A Sinful Imperative QuickChecker in Ruby - hayeah2
http://www.metacircus.com/hacking/2009/04/10/look-ma-no-monads.html

======
jrockway
I don't really know where to start, but I'll point out that passing parameters
to a function is not "monadic style", it's just passing parameters to a
function. The article suggests that given a function of one argument, it's
better to put the argument in a global variable and then have that function
read the global variable than it is to just pass the parameter to the function
directly. I find this to be confusing, convoluted, hard to reason about, and
generally unmaintainable. (What if the function calls itself?)

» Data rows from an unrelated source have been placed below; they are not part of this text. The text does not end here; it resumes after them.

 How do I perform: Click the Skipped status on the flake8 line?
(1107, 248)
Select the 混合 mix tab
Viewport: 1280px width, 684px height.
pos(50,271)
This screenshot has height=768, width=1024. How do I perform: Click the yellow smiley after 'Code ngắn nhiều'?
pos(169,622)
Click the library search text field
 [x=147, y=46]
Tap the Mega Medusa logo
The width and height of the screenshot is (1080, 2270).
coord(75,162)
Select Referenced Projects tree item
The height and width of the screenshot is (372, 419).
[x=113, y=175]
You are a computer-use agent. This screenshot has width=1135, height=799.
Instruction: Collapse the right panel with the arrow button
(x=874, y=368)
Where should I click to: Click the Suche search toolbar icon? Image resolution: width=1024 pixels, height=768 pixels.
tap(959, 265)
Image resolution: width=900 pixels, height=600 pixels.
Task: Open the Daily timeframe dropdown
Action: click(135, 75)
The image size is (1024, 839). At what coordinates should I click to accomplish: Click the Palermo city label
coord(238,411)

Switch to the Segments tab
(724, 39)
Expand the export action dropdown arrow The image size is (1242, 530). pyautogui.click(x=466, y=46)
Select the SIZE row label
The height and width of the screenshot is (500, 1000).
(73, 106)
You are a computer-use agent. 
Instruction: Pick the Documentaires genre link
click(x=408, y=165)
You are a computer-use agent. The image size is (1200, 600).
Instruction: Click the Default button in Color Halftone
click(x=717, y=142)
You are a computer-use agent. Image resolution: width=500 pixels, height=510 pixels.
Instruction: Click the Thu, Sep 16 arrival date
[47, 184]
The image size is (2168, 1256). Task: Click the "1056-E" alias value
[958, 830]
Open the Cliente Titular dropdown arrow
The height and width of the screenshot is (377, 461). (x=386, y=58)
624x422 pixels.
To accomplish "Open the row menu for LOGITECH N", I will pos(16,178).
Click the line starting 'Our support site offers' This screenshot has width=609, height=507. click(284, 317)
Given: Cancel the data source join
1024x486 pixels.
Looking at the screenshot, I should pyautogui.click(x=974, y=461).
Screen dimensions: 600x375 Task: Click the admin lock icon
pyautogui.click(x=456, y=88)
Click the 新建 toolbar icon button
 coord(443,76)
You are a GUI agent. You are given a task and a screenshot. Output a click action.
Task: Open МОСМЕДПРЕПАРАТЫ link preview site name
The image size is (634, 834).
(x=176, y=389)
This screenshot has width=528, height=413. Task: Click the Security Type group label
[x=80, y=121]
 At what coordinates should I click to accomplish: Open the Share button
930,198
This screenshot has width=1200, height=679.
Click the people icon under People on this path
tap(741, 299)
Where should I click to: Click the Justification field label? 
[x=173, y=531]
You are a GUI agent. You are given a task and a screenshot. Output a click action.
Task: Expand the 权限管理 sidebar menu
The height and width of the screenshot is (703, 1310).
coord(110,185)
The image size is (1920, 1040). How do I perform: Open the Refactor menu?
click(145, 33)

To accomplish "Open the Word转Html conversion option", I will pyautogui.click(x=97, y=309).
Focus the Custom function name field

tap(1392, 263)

Also, side-effects aren't "bad" and you aren't "sinning". It's just hard to
reason about what happens when side-effect-causing units are composed with
each other. The Ruby approach is to hope nothing bad happens; the Haskell
approach is to let the type system ensure that nothing bad happens. Many
people like to make their code robust, so they try to avoid unstructured side-
effects.

One more unrelated tidbit, I had trouble understanding "monads" until I
realized that "monad" is an adjective, not a noun. You can't go out and buy a
"monad", just like you can't go out and buy a "red". "monadic" is a property
of a type (like "red" is a property of a strawberry). "monad" is just a
convenient way to say "a type that is monadic" with less syllables. Once you
are happy with that, Haskell is really easy.